意外性

 私たちの使っている日本語は、最後まで聞かなくては意味が解らないのが特徴です。

「明るいうちに家に帰って来るな」

 というのと、

「明るいうちに家に帰って来るよ」

 というのは全く違う意味になります。

 これをうまく使うと、意外性を演出して笑いを誘い出す大きな効果が得られます。

 たとえば、

「うちのカミさんはですよ、朝早く起きて犬の散歩を済ませると、牛乳を冷蔵庫にしまってですね、私が起きたらすぐに読めるように新聞をテーブルの上に置き、家中にざっと掃除機をかけて、手際よく朝食の準備を整えると、味噌汁の匂いの中から、あなた!あなた!そろそろ起きないと遅刻するわよ・・・というようなことを一切致しません。」

 「たいていは私が先に起きて、原稿か何かを書きながら、腹が減ってますからね、もう起きてくるかな、もう起きてくるかな…とやきもきしたあげく、我慢できなくなって玉子かけご飯をかきこんだところへ階段を下りて来ましてね、あら、先に食べちゃったの何かつくろうと思ったのにって言うのが、出勤十五分前ですからね」

 前段の、一切致しません…までのところに今回のテクニックが使われています。

「その時はさすがに腹が立ちましてね。目の前で弱い者がいじめられてるのですよ。そこで、そいつの腕をぐいっとつかんでですね、君、やめたまえという勇気が私にあれば、どんなにいいかと思いました」

「いい天気が続きますよね。
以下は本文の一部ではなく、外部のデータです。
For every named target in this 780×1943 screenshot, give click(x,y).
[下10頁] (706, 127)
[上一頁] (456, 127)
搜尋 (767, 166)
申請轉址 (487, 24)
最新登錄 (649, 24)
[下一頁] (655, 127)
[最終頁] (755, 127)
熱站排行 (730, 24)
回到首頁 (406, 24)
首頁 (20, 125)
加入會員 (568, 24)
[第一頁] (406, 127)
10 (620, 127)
こんな日には朝早くからお弁当をこしらえて、近くにある天王山という小高い山に登ってですよ、気持ちのいい汗をかくという人がいるようですが、私にはできません。この体でしょ?運動は苦手なんです」

「私の夢は、有名になってですよ、最初は県会議員ですが、やがては国会に出ましてね、この国のあり方に深く関わりたいなどという大それた夢ではありません。一度でいいからカミさんに起こされて目覚めたい…。ささやかな夢なのです」

 どれもこれも、聴く者の期待を裏切る意外性が特徴です。通常の話しの流れが、ちょっとした言い回しでクルッとひっくり返ることで、聴衆は目の前で手品を見たような新鮮な驚きを感じます。時折はこんな技術も駆使しながら、魅力的なスピーチを演出したいものですね。